General
- In response to the White House call: Public Comment Invited on Artificial Intelligence Action Plan.
Research Insights
LLM
- Sudowrite Muse is an LLM designed specifically for creative writing, generating text that is more evocative than typically chatbot (“helpful assistant”) output.
- Relatedly, Sam Altman posted some text from an LLM trained to be good at creative writing. The output is indeed more evocative than usual ChatGPT writing.
- RWKV: Reinventing RNNs for the Transformer Era. They demonstrate a reasoning model that achieves meaningful performance with just 0.1B parameters: RWKV7-G1 “Goose One” (github, weights).
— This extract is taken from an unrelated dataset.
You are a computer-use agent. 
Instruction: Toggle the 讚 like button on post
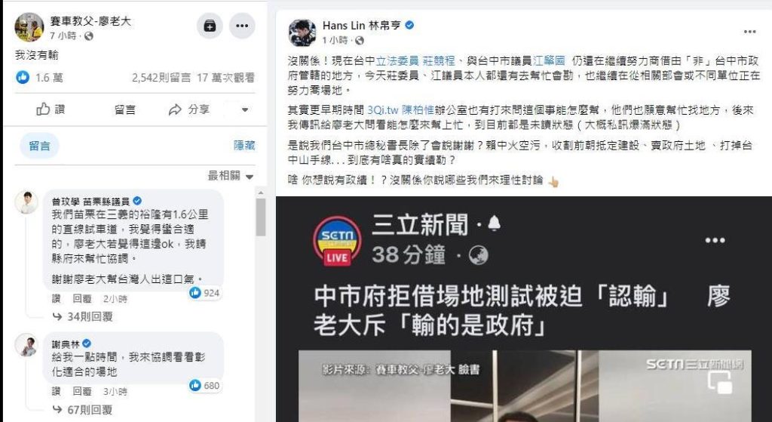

- R1-Omni: Explainable Omni-Multimodal Emotion Recognition with Reinforcing Learning.
- Google releases updates to its open-source models: Gemma 3 (technical report). They are small/efficient models, exceeding the prior Pareto front (e.g. 1338 LMArena ELO with just 27B parameters). Multimodal (text, image, video), 128k context window. Available as 1B, 4B, 12B, 27B.
- Cohere introduces Command A (weights), a 111B multilingual model (256k context) that reportedly has good performance/price.
AI Agents
- ReSo: A Reward-driven Self-organizing LLM-based Multi-Agent System for Reasoning Tasks.
- Fleur is an (open-source) unofficial “app store” for Claude (description). It seems to act as a user-friendly wrapper around MCP servers.
- Last week, Manus AI claimed a general computer use agent (video). Reactions are mixed.
- An open-source equivalent has been created: OWL (Optimized Workforce Learning).
- OpenAI releases the responses API and a developer SDK for agents (modernization of swarm). The new tools enable easy handoff between agents, arbitrary computer use, and more.
- Here is an online demo of using these methods to control a web browser in a virtual machine.
Safety
- OpenAI blog post: Detecting misbehavior in frontier reasoning models. They study how the natural-language chain-of-thought operates in reasoning models. They find that aggressive optimization of reasoning, especially optimizing for the CoT to not exhibit misaligned text, leads to model behaviors where undesired thoughts are not expressed in CoT (but are nevertheless activated). Conversely, under-optimized CoT remains human-legible, providing an opportunity to detect and modify undesired behavior. They advocate for strongly avoiding over-optimization of CoT, thereby keeping it legible; noting that this may require hiding the CoT from the end-user (e.g. so model can freely consider dangerous topics in the CoT, while ultimately not expressing these in the response to the user).
- Dan Hendrycks, Eric Schmidt and Alexandr Wang released: Superintelligence Strategy, a detailed essay about ASI risks, with concrete mitigation suggestions, including Mutual Assured AI Malfunction (MAIM).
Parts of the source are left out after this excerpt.